二つの救済策のどちらかを採用するにしても、両方を採用するにしても、土地に残る雇い労働者の全体が確実に職を得られ、しかも現行賃金に大きな上乗せが生じる規模で実施しなければ、効果はほとんど期待できない。その上乗せは、これまで得られなかった安心と快適さをもたらし、自立した生活のもとで子どもを育てられる水準に届くものである必要がある。国民の暮らしを恒常的に引き上げることが目的である以上、小規模な手段では効果が小さいどころか、全く効果がない。快適な暮らしが、いまの貧困や困窮と同じくらい、一世代全体にとっての当たり前として定着しない限り、何も達成されず、弱い折衷案は資源を浪費して散らすだけである。したがって資源は、世論と教育が改善し、「大きな構想だから」というだけで政治家の務めはそれに関わらないことだなどとは考えない政治家が育つまで、温存しておくのが妥当である。

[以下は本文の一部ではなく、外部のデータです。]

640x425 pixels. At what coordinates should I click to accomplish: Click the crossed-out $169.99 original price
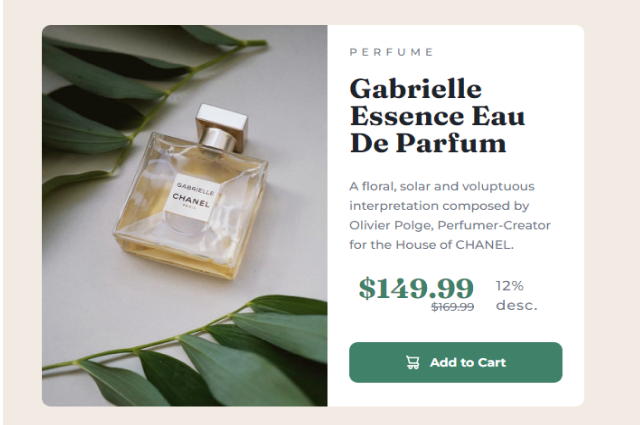coord(453,307)
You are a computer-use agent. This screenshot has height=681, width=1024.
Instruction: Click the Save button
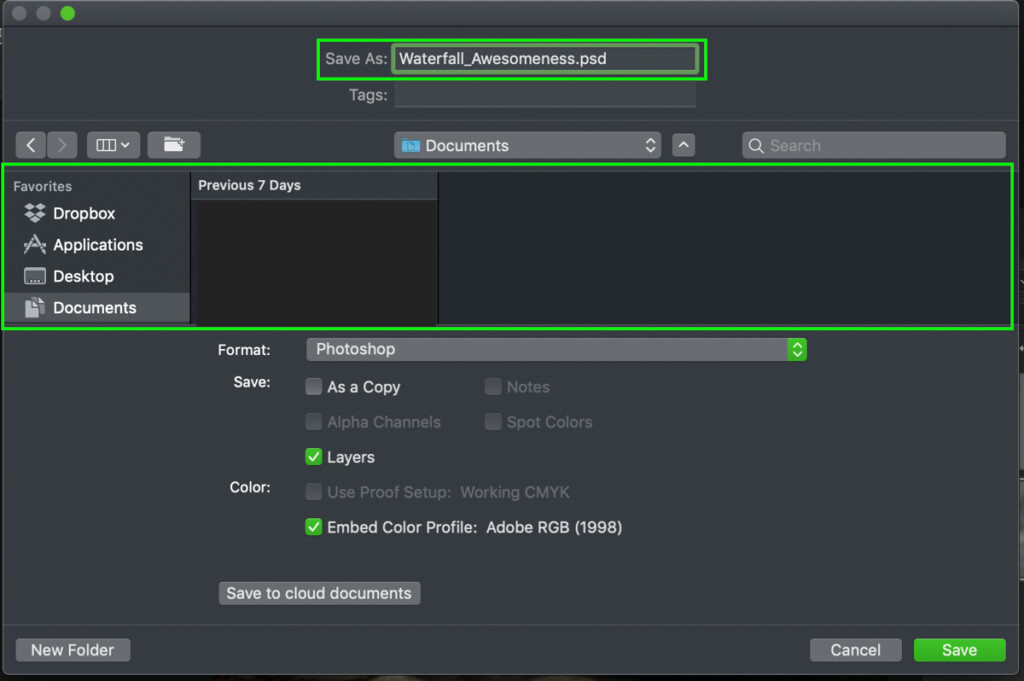click(x=959, y=650)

ここまでの数段落は、執筆当時のまま残してある。原理はいまも正しいが、そこで示した個別の提言を、いまのこの国の状況に直ちに当てはめなければならない緊迫度は、以前ほど高くない。輸送手段が例外的に安くなったという現代の科学的成果に加え、海外の遠隔地の労働市場の状況について、ほぼ全階層の人々がすでに得た、またはいま得つつある知識が後押しとなって、英諸島から海を越えた新天地や新興国への自発的な海外移民が増え、その勢いは衰えるどころか、むしろ増し続けている。国家が体系的な植民政策を取らなくても、こうした移民だけで、アイルランドで起きたのと同様に、英国の賃金を実質的に押し上げ、その上昇を一世代ないし二世代、あるいはそれ以上にわたって損なわずに保つのに足りるかもしれない。移民は一時の逃げ道や臨時のはけ口ではなく、余剰人口を恒常的に受け止める出口へと変わりつつある。さらに自由貿易がもたらした好況も重なり、人口過密のこの国には、当面の猶予と立て直す時間が生まれた。この時間を、最貧層を含むあらゆる階層の道徳的、知的な向上に充てて、人口過剰へ逆戻りする可能性を下げられるかどうかは、政府や議会を含む政策決定の賢明さに左右されるが、その行方には不確実さがつきまとう。希望の根拠として挙げられているのは、精神的な進歩が政府に頼ることがこれまでになく少なく、国民の一般的な気運に強く支えられていること、改善の動きが生活の基礎から道徳や知性というより高い課題まで多方面に同時に広がっていること、そして公益に資するあらゆる提案が偏見なしに、あるいは偏見を受けにくいかたちで聞き入れられ、広く知られ、公正に検討されやすい時代になっていることだという。